» **Texte fourni**
- - -

Le Libertarianisme dans One Piece : Une Quête pour la Liberté

by | May 20, 2023 | Français

Le thème principal de One Piece, à première vue, est le « voyage spirituel » du protagoniste, Monkey D. Luffy, qui est à la recherche de l’île insaisissable appelée « Laugh Tale » dans le but de devenir le « Roi des Pirates » Cette quête peut être vue comme une métaphore d’un voyage spirituel, semblable à la recherche du Saint Graal dans les récits médiévaux. Cependant, il est intéressant d’explorer les sous-entendus philosophiques et politiques qui imprègnent l’histoire, en particulier la représentation de Luffy comme un parangon du Libertarianisme.

Le Libertarianisme est une philosophie politique qui met l’accent sur la liberté individuelle et une intervention minimale du gouvernement. Il défend les droits des individus à prendre leurs propres décisions sans ingérence de l’État et repose sur l’idée d’interactions libres entre les individus, conformément au « Principe de non-agression »

 

Le Navire : Un Espace de Liberté

Un principe fondamental du libertarianisme est la liberté individuelle, une valeur qui se manifeste dans les entreprises de l’équipage du Chapeau de Paille dans One Piece. Plusieurs ont souligné le symbolisme de leur navire. Cela rappelle la définition d’un navire donnée par le philosophe français de gauche Michel Foucault dans son concept d’Hétérotopie dans “Des espaces autres” : « un morceau d’espace flottant, un lieu sans lieu, qui existe en lui-même, qui est clos en lui-même et en même temps est livré à l’infini de la mer »

L’hétérotopie est un concept développé par Michel Foucault pour décrire des lieux et des espaces qui fonctionnent dans des conditions non hégémoniques. Ce sont des espaces d’altérité, qui ne sont ni ici ni là-bas, qui sont à la fois physiques et mentaux, tels que l’espace d’un appel téléphonique ou le moment où vous vous voyez dans le miroir.

- - -

» **Segment de données**
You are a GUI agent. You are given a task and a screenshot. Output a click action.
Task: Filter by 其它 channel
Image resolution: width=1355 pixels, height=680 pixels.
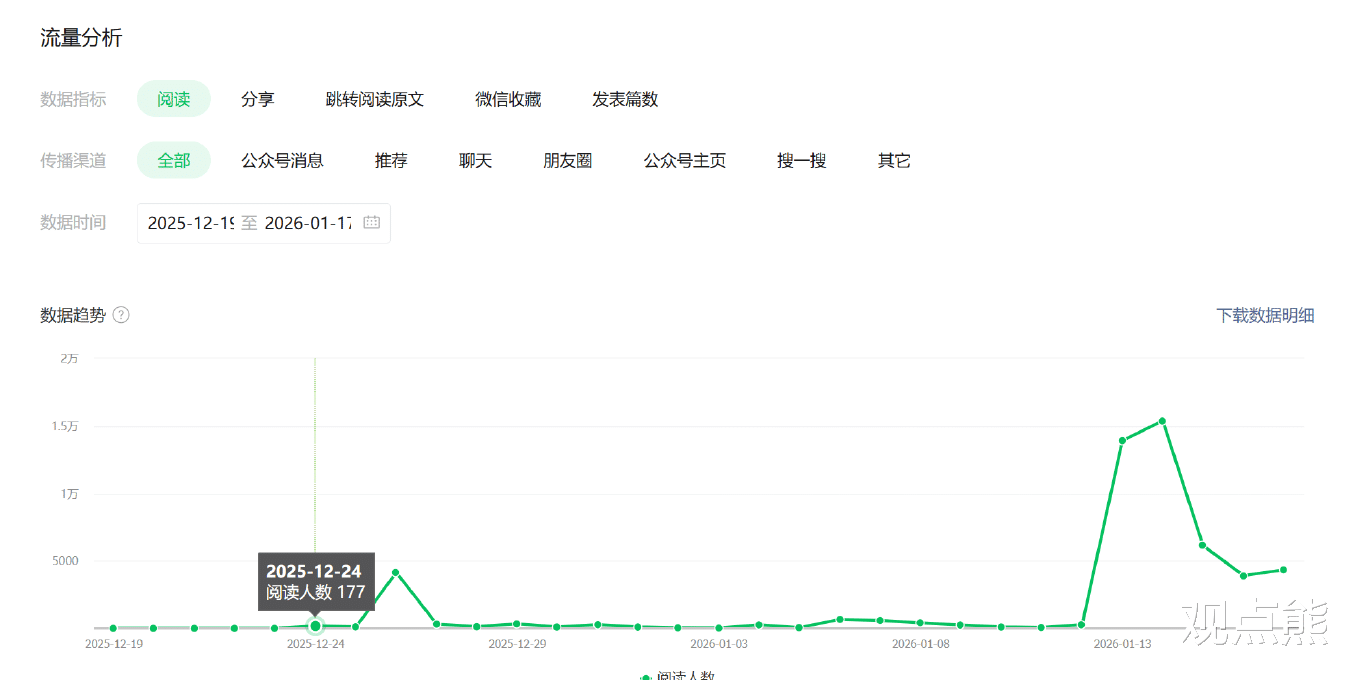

- - -

» **Tâches et exercices**
1: Recopiez sans rien modifier le passage de l'article sur le libertarianisme dans One Piece qui va de « by | May 20, 2023 » jusqu'à « parangon du Libertarianisme. ».
2: Poursuivez l'article sur le libertarianisme dans One Piece à la suite de sa dernière phrase.

» **Corrigé des tâches**
1:
by | May 20, 2023 | Français

Le thème principal de One Piece, à première vue, est le « voyage spirituel » du protagoniste, Monkey D. Luffy, qui est à la recherche de l’île insaisissable appelée « Laugh Tale » dans le but de devenir le « Roi des Pirates » Cette quête peut être vue comme une métaphore d’un voyage spirituel, semblable à la recherche du Saint Graal dans les récits médiévaux. Cependant, il est intéressant d’explorer les sous-entendus philosophiques et politiques qui imprègnent l’histoire, en particulier la représentation de Luffy comme un parangon du Libertarianisme.

2:
Foucault utilise le terme « hétérotopie » pour décrire un large éventail d’espaces culturels, institutionnels et discursifs qui sont en quelque sorte « autres » : perturbateurs, intenses, incompatibles, contradictoires ou transformants. Les exemples d’hétérotopies comprennent les cimetières, les hôpitaux psychiatriques, les prisons, les maisons closes, les bibliothèques, les jardins, les musées et les navires.

Dans ce contexte, le navire représente une entité autonome, un espace autonome qui est à la fois isolé et partie de la mer infinie. Bien qu’il ait été défini par un philosophe de gauche, ce symbole fait écho aux idéaux libertariens d’autonomie et de liberté vis-à-vis de l’autorité extérieure.

Le navire dans One Piece symbolise donc une zone de liberté, fonctionnant de manière indépendante et selon ses propres règles, détachée de l’autorité prévalant sur le continent.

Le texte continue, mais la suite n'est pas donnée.